The BP Oil Spill and the Ixtoc 1 Spill of 1979

The BP Oil Spill and the Ixtoc 1 Spill of 1979For some, the recent BP Oil Spill is déjà vu. 31 years ago, an exploratory drilling site called “Ixtoc 1” experienced a similar blowout to the one that occurred on the now infamous Deepwater Horizon rig where 11 workers tragically lost their lives. Chris Hawley from USAToday.com details some of the similarities:

Like the Deepwater Horizon spill, the Ixtoc 1 spill on June 3, 1979, involved the failure of a blowout preventer device, a kind of emergency shutoff valve. In both cases, metal domes put over the well failed to stop the leaks.

And in both cases, crews turned to something called relief wells dug horizontally through the seafloor to stop the spills, a technique that can take months.

The Mexican spill was recorded as the largest accidental oil spill in history, with somewhere between 126 million to 210 million gallons of oil ultimately being released into the Gulf of Mexico. According to local fishermen, the Mexican spill of ’79 wiped out fishing on the Mexican coast for the two years following the incident.

The Ixtoc 1 spill occurred in only 160 feet of water, compared to the depth of 5,000 feet that the Deepwater Horizon oil rig and pipe blew out. So far, it is estimated that at least 6 million gallons of oil have spilled into the Gulf, and efforts to drill a relief well nearby are about 3 months away from being complete.  A map of reports detailing the effects of the BP Oil Spill to date still shows that Clearwater, Pinellas County, and the Tampa Bay are mostly unaffected as of now (May 25th) but local fishermen and the tourism industry are already bracing for potentially tough times ahead.

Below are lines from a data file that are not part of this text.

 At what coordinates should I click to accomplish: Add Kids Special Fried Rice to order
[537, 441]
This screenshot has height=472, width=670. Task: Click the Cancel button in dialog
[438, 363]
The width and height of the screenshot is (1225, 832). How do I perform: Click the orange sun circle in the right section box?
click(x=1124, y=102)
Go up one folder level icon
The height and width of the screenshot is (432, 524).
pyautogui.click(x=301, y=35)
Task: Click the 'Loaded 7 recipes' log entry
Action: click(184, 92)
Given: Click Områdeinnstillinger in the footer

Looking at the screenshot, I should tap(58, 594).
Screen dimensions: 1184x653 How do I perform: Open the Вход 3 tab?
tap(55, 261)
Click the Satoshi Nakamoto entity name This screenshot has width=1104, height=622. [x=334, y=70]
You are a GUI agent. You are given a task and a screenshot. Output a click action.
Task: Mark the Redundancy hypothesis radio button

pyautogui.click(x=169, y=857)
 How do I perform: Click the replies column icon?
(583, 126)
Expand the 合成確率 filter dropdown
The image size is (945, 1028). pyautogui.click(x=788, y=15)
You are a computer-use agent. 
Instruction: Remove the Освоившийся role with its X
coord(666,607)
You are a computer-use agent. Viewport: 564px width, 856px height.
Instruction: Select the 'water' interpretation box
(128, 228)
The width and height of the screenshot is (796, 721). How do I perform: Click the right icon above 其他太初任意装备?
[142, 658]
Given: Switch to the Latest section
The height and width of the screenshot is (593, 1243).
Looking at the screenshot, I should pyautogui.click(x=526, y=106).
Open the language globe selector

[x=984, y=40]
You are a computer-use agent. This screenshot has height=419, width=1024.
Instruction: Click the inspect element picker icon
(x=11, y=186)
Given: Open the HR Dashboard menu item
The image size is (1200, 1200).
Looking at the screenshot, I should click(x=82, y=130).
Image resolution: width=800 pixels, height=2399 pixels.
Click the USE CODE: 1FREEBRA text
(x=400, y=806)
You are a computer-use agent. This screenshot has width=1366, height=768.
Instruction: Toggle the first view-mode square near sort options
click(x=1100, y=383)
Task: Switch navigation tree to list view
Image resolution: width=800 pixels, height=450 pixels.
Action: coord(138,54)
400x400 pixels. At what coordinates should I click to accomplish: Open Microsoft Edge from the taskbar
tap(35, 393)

We here at Perenich The Law Firm have faith that the advances in technology and the sheer will, intelligence, and ingenuity of the men and women working to stop and clean up the current BP Oil Leak will be able to limit the effects of this potential catastrophe. Our thoughts continue to be with those on the upper Gulf coast as they try to protect their shore, and also with those who are locally affected here in the Tampa Bay area as well.